■ TASK INSTRUCTIONS ■
Nothing but the data, repeated exactly, belongs in the answer.

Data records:
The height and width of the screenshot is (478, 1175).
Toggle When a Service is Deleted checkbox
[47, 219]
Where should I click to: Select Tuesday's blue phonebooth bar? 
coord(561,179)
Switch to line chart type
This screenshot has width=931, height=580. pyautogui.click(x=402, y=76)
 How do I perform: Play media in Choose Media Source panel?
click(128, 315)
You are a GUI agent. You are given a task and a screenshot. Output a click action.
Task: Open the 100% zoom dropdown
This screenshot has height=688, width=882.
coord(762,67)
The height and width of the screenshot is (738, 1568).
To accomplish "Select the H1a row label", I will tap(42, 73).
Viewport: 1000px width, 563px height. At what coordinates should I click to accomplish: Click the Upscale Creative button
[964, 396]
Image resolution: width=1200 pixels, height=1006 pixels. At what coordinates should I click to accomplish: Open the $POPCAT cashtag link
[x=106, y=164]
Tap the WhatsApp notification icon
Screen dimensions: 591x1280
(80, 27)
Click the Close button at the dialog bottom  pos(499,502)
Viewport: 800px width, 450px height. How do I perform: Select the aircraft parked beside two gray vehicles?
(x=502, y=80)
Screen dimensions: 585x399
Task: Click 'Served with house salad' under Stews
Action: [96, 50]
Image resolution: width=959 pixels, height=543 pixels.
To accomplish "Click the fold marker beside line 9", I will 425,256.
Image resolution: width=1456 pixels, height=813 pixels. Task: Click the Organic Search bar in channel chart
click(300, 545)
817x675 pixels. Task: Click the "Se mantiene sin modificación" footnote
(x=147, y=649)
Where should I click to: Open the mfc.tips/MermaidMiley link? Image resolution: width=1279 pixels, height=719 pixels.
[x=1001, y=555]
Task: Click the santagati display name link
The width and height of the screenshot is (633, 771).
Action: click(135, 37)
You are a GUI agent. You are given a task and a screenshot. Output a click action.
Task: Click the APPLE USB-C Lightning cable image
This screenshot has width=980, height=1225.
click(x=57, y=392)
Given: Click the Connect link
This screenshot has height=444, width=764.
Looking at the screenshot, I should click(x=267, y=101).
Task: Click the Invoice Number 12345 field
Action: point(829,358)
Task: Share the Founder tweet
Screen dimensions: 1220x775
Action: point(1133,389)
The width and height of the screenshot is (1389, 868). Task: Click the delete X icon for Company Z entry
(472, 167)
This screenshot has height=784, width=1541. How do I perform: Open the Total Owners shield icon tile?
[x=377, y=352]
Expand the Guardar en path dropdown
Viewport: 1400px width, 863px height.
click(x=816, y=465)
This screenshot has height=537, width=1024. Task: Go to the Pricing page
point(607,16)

■ TASK RESPONSE ■
The height and width of the screenshot is (478, 1175).
Toggle When a Service is Deleted checkbox
[47, 219]
Where should I click to: Select Tuesday's blue phonebooth bar? 
coord(561,179)
Switch to line chart type
This screenshot has width=931, height=580. pyautogui.click(x=402, y=76)
 How do I perform: Play media in Choose Media Source panel?
click(128, 315)
You are a GUI agent. You are given a task and a screenshot. Output a click action.
Task: Open the 100% zoom dropdown
This screenshot has height=688, width=882.
coord(762,67)
The height and width of the screenshot is (738, 1568).
To accomplish "Select the H1a row label", I will tap(42, 73).
Viewport: 1000px width, 563px height. At what coordinates should I click to accomplish: Click the Upscale Creative button
[964, 396]
Image resolution: width=1200 pixels, height=1006 pixels. At what coordinates should I click to accomplish: Open the $POPCAT cashtag link
[x=106, y=164]
Tap the WhatsApp notification icon
Screen dimensions: 591x1280
(80, 27)
Click the Close button at the dialog bottom  pos(499,502)
Viewport: 800px width, 450px height. How do I perform: Select the aircraft parked beside two gray vehicles?
(x=502, y=80)
Screen dimensions: 585x399
Task: Click 'Served with house salad' under Stews
Action: [96, 50]
Image resolution: width=959 pixels, height=543 pixels.
To accomplish "Click the fold marker beside line 9", I will 425,256.
Image resolution: width=1456 pixels, height=813 pixels. Task: Click the Organic Search bar in channel chart
click(300, 545)
817x675 pixels. Task: Click the "Se mantiene sin modificación" footnote
(x=147, y=649)
Where should I click to: Open the mfc.tips/MermaidMiley link? Image resolution: width=1279 pixels, height=719 pixels.
[x=1001, y=555]
Task: Click the santagati display name link
The width and height of the screenshot is (633, 771).
Action: click(135, 37)
You are a GUI agent. You are given a task and a screenshot. Output a click action.
Task: Click the APPLE USB-C Lightning cable image
This screenshot has width=980, height=1225.
click(x=57, y=392)
Given: Click the Connect link
This screenshot has height=444, width=764.
Looking at the screenshot, I should click(x=267, y=101).
Task: Click the Invoice Number 12345 field
Action: point(829,358)
Task: Share the Founder tweet
Screen dimensions: 1220x775
Action: point(1133,389)
The width and height of the screenshot is (1389, 868). Task: Click the delete X icon for Company Z entry
(472, 167)
This screenshot has height=784, width=1541. How do I perform: Open the Total Owners shield icon tile?
[x=377, y=352]
Expand the Guardar en path dropdown
Viewport: 1400px width, 863px height.
click(x=816, y=465)
This screenshot has height=537, width=1024. Task: Go to the Pricing page
point(607,16)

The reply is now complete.